Höher, schneller, weiter – auf der Jagd nach dem eigenen Rekord
Mittwochmorgen, 7.30 im Wiesental: Die gesamte Unterstufe des Zabergäu-Gymnasiums ist angetreten zu den Bundesjugendspielen. Der Himmel ist wolkenverhangen und mancher Schüler fragt sich, ob es nicht voreilig war, die Bücher zu Hause zu lassen. Aber zuerst einmal versammeln sich annähernd 400 Schüler zum gemeinsamen Warming up auf dem Rasen und schwingen Arme und Beine zu Sarah Connors Ohrwurm „From Zero to Hero“, den man sich als Motto des Tages nehmen könnte.
Hochsprung, Ballweitwurf, Weitsprung, Kurzstreckenlauf – und zwischendurch ein kleiner Regenschauer, der die Schüler in Scharen auf die Tribüne unters Dach treibt. Aber nach wenigen Minuten ist schon alles wieder trocken und das Programm geht weiter. „Haben Sie mal einen Stift für mich?“ Ganz Eifrige rennen ständig zu den aufgehängten Übersichten über die zu erreichenden Punkte und rechnen sich auf den Handflächen aus, ob es schon zu einer Siegerurkunde reicht oder ob etwa Aussicht auf eine Ehrenurkunde besteht. Philip ist mit seinen Leistungen zufrieden, Svenja rätselt noch, in welchen Sportschuhen sie schneller läuft, und ein paar Mädchen aus der 6b wissen schon, dass sie sich gegenüber letztem Jahr verbessert haben.

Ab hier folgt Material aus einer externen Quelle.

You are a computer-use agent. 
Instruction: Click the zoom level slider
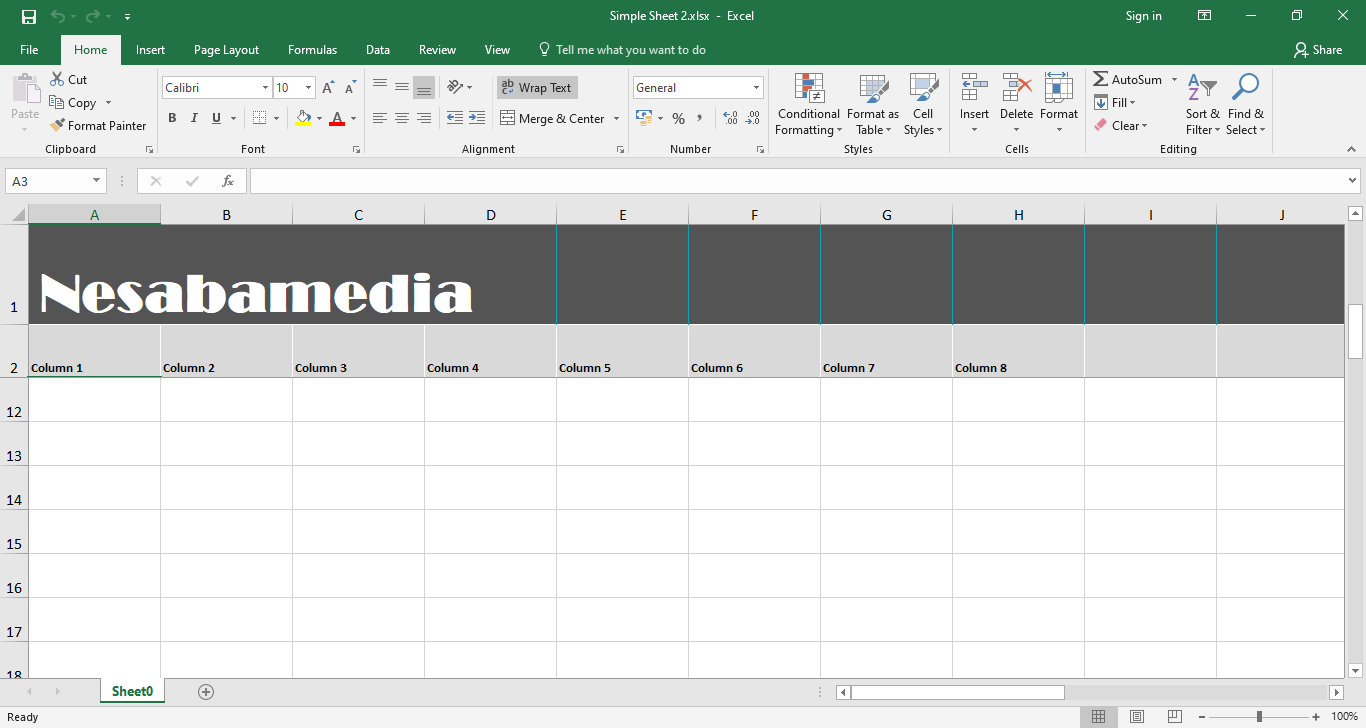click(1259, 717)
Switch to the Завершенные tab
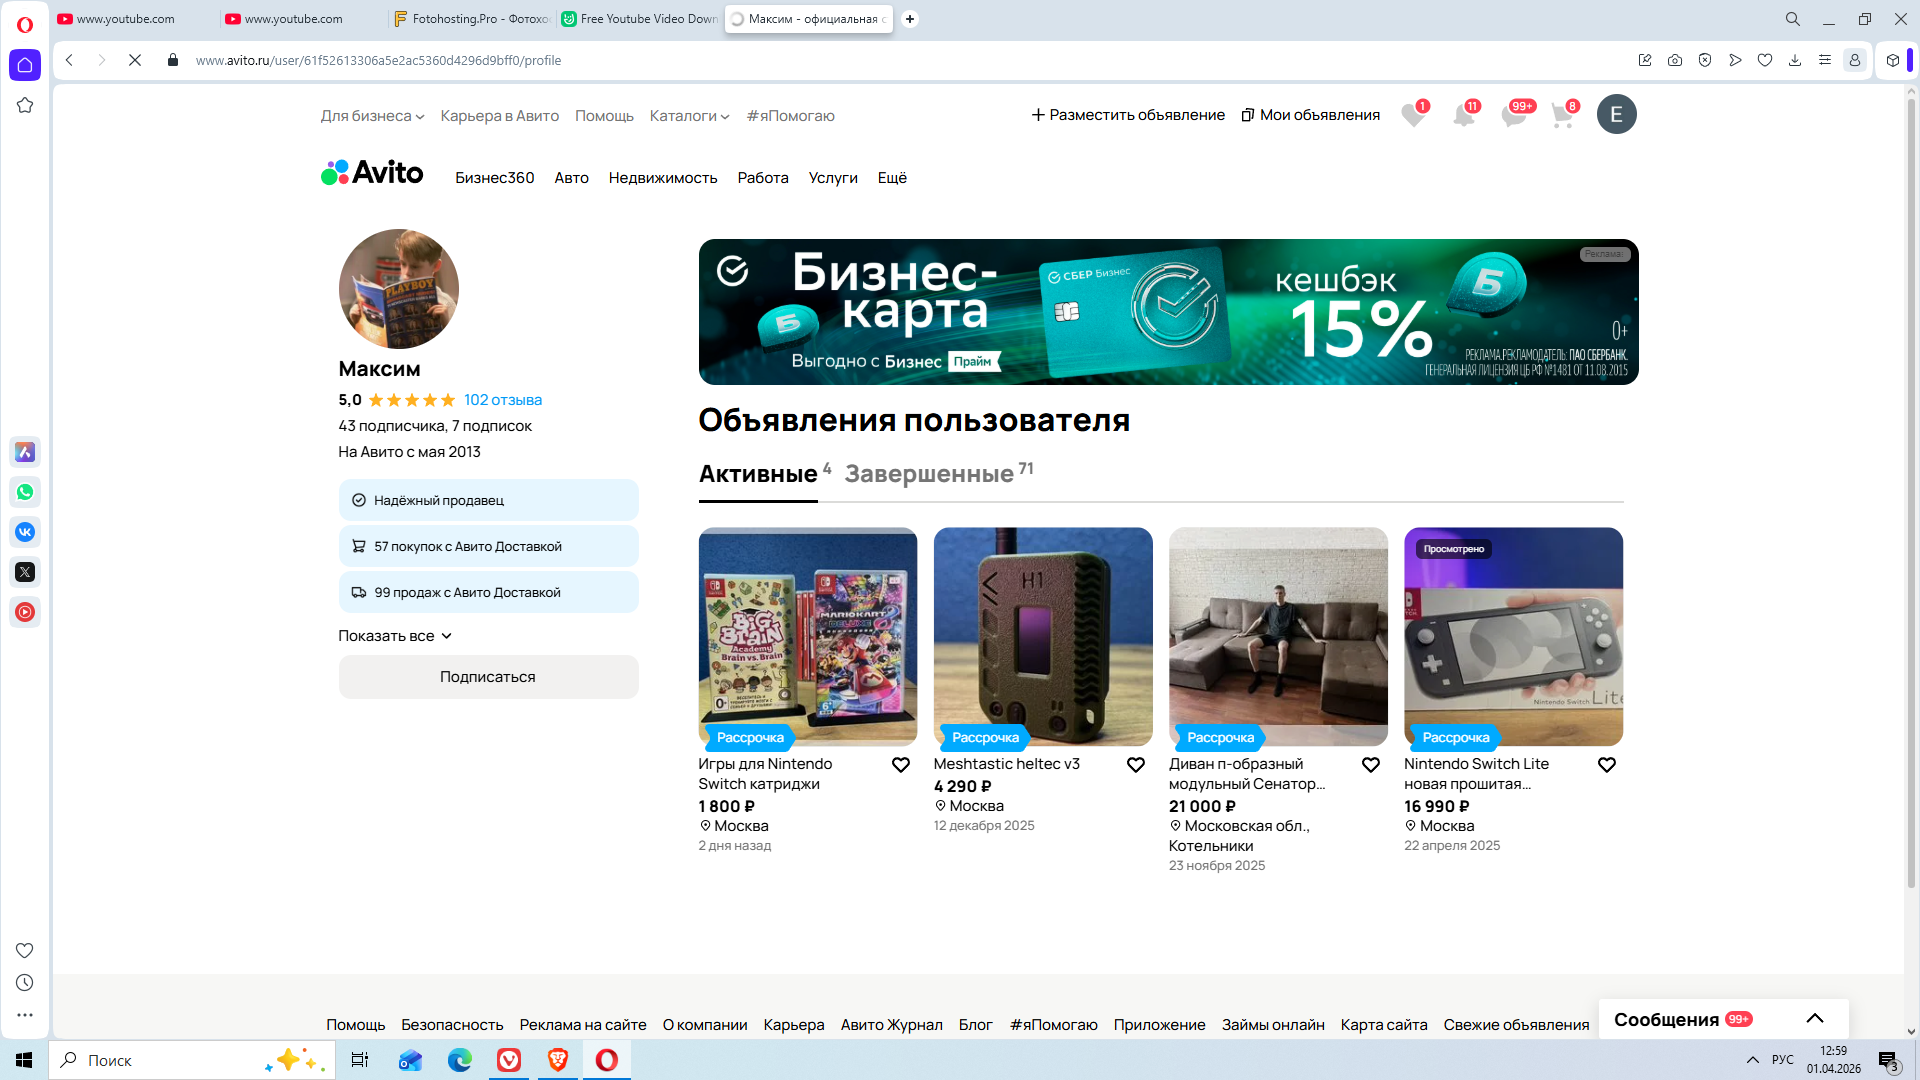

Und noch ein Grüppchen ist zufrieden: Die Schulsanitäter haben jede Menge Pflästerchen zu verkleben und bei ein paar Zerrungen tröstende Worte und gute Ratschläge zu verteilen. Größere Verletzungen bleiben – Gott sei Dank – aus.
Und dann schickt Petrus doch noch einen heftigen Schauer, bricht die Pendelstaffel ab und sorgt für ein frühes Ende der Veranstaltung. Aber die Wettkämpfe sind abgeschlossen, die Urkunden ausgefüllt. Alle können zufrieden nach Hause gehen.
Und hier die Sieger der einzelnen Stufen:
Klasse 5: Lea Wiczynski, 1280 Punkte; Sebastian Müller, 1153 Punkte
Klasse 6: Cornelia Toth, 1272 Punkte; Jonas Kraiß, 1192 Punkte
Klasse 7: Miriam Blocher, 1389 Punkte; Dario Schmidhuber, 1337 Punkte (H.El.)